Keywords:Submarine groundwater discharge, 222Rn mass balance, Obama Bay

Recently, a number of studies have shown that submarine groundwater discharge (SGD) is even more important than surface runoffs in terms of nutrient transport and can drive primary production in coastal seas. Obama Bay is semi-enclosed bay in central Japan. In spring, phytoplankton blooms in the bottom layer around 2 km offshore from the river mouth. Aquifer distribution in the Obama plain and our previous observation of low salinity water around the bottom layer suggests that unconfined groundwater discharges induce this phytoplankton bloom. However, quantitative contribution of groundwater discharge to the coastal ecosystem has not been well evaluated in Obama Bay.

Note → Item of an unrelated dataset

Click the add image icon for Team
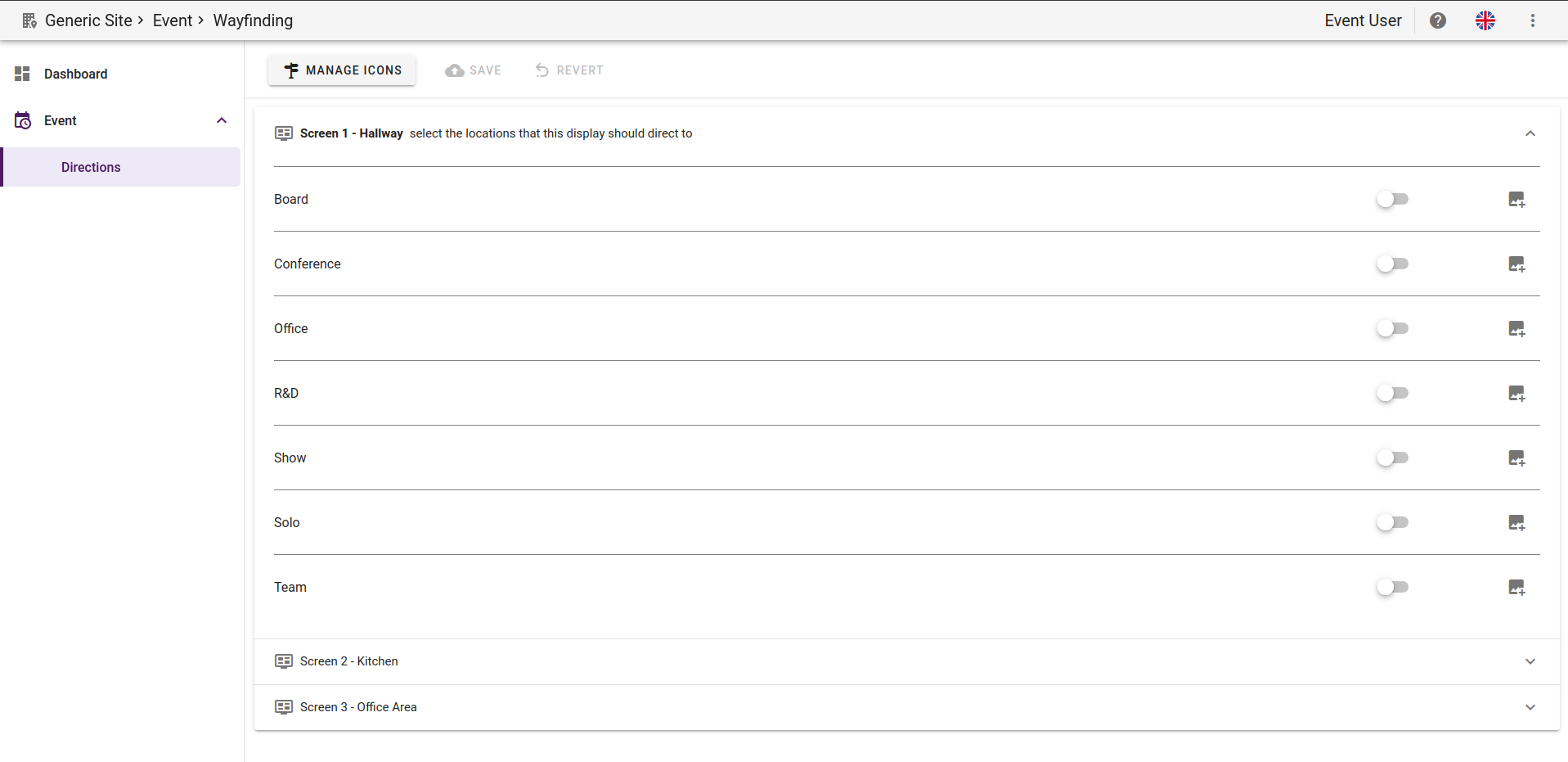 pyautogui.click(x=1516, y=588)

In this study, we estimated the input of freshwater and nutrients via SGD into Obama Bay using mass balance model of radon (222Rn) and salinity. As a result, the volume of SGD into the bay was estimated to be 0.05-0.80×106 m3 d-1 during February 2013 to November 2013. Especially, the fraction of SGD in total freshwater flux in summer reached to 44%, because river water discharge decreased drastically. The nutrient fluxes from SGD were approximately 84%, 210% and 28% of riverine fluxes dissolved inorganic nitrogen (DIN), dissolved inorganic phosphorous (DIP) and dissolved inorganic silicate (DSi), respectively.